Assumption that since the other party contacted the mediator first that we are now on their side

A mediator is simply a neutral third party that will help you have the conversations that you need to with your ex-partner. We cannot take sides and we do not have any decision making power. It does not matter which party contacts us first, we listen carefully to both sides and try to help you plan your transition.

Concerns about the cost

The cost of mediation in both financial and emotional terms is significantly less than the legal process. The cost is split between both parties. The hours spent in mediation are dictated by you, the number of issues that you have and how well you manage your way to a resolution. Although it may feel as though you are unable to agree on anything right now that is most often not the case.

Unclear of the process or why they would need it

The mediation process allows you to sit down with your ex-partner and try to sort things out yourselves. If children are involved it can help you vent emotions that will assist you to move forward positively in a co-parenting environment. Your mediator will help guide the conversation and highlight areas that will be required to proceed with a separation agreement. If you feel you can sit down together without a mediator…great!

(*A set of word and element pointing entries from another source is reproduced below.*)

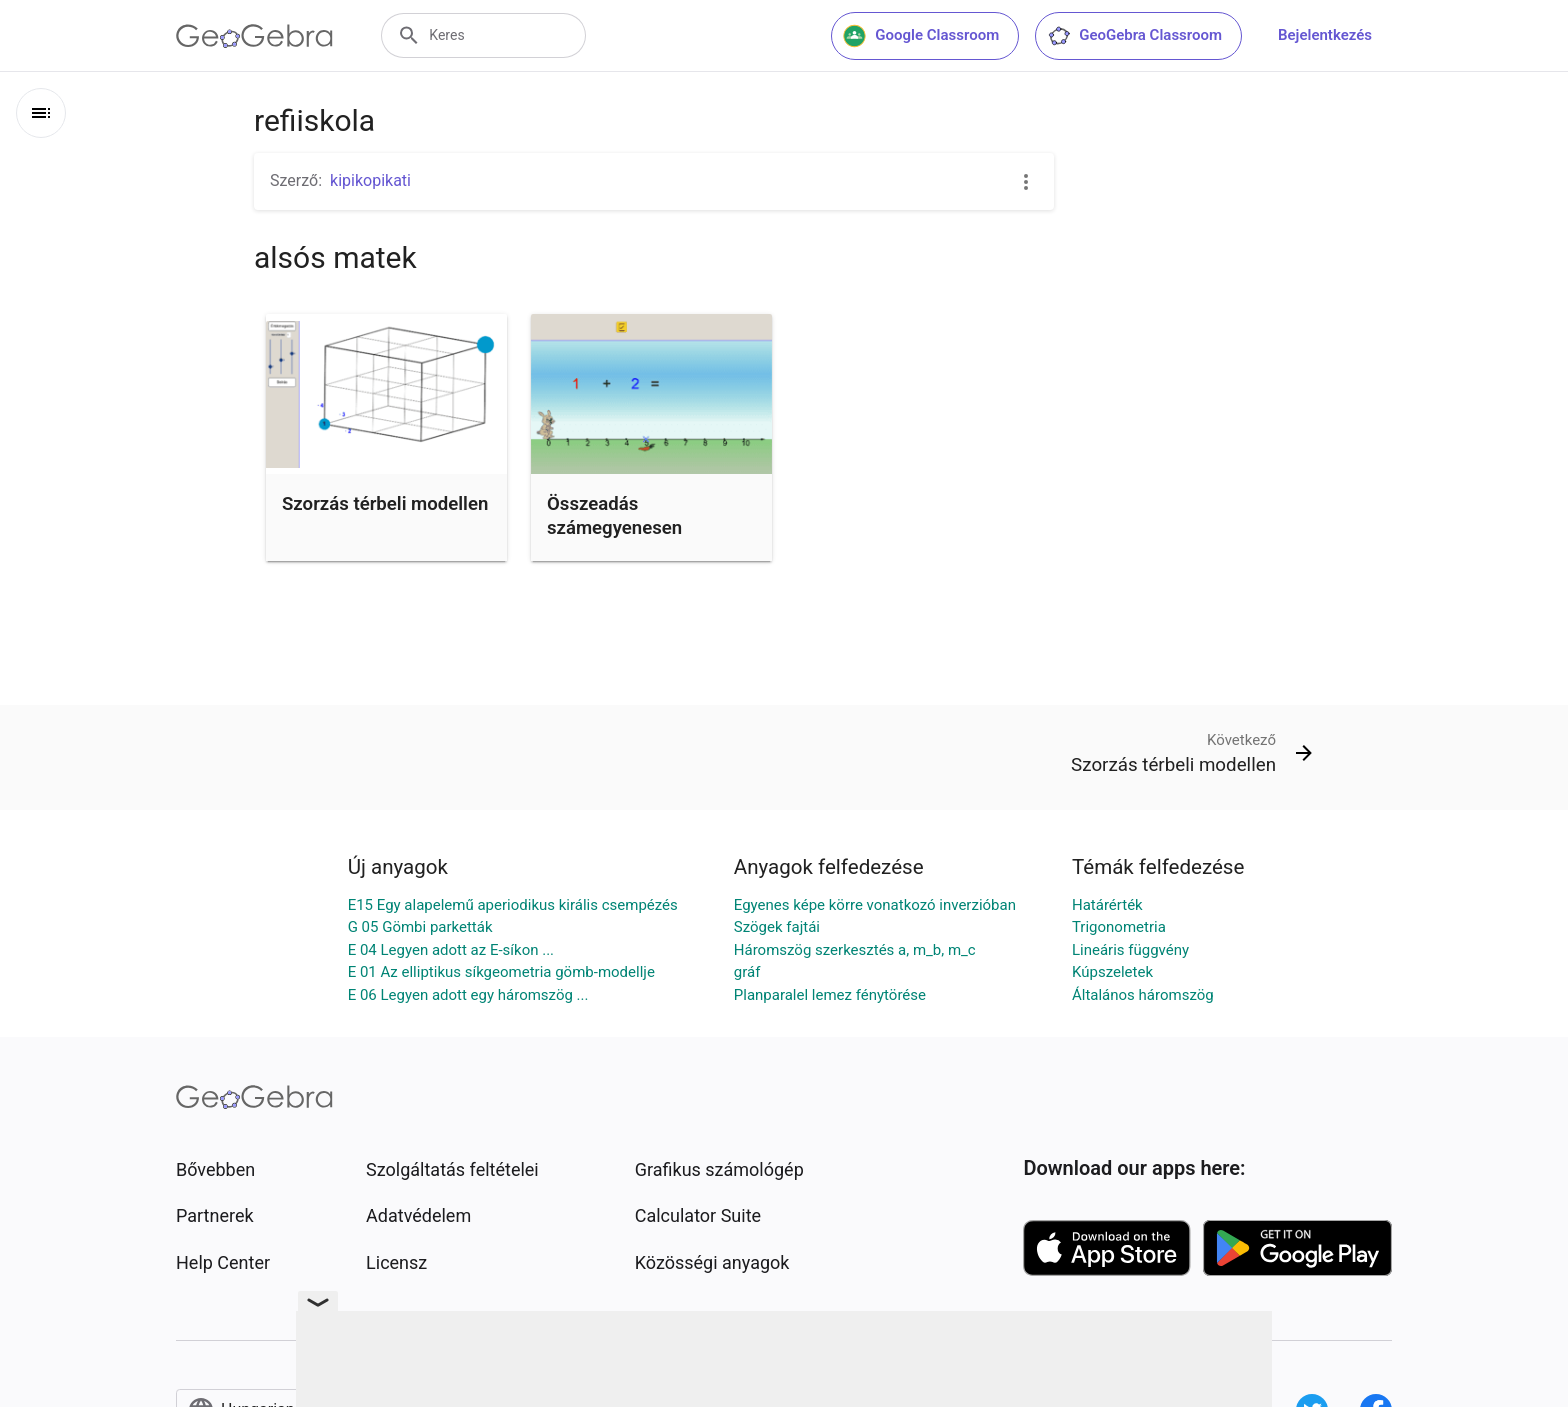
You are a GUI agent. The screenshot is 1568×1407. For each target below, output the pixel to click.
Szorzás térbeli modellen (385, 504)
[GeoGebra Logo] (254, 36)
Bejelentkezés (1325, 35)
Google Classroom (921, 36)
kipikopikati (370, 180)
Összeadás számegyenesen (614, 516)
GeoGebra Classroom (1134, 36)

They are already convinced that using a lawyer and battling everything out through the courts is in their best interests

It is certainly your prerogative to choose the legal process right from the start. When choosing this option, both sides often end up with in a situation that doesn’t meet the family’s needs.  The judges will make decisions based on the best interests of the children and what the arrangements have been to date. It is really not about what “you” want or “your” best interests.  It can be very costly, very lengthy and very emotional as both sides fight.  Mediation does allow you to have the legal process as a fall back and usually helps you to at least work out agreeable parenting plans together in most cases. If you choose the legal process, Collaborative lawyers are an excellent option.

It’s true….it doesn’t cost a thing to call or email and ask some questions just to get a feel for the process and/or the mediator. Taking a few minutes to look into mediation may prove to be very valuable to your separation and your ability to co-parent in the future.

There is a great deal of information available on the internet regarding mediation and divorce. At the end of the day it is important to find a professional and process that you are comfortable with.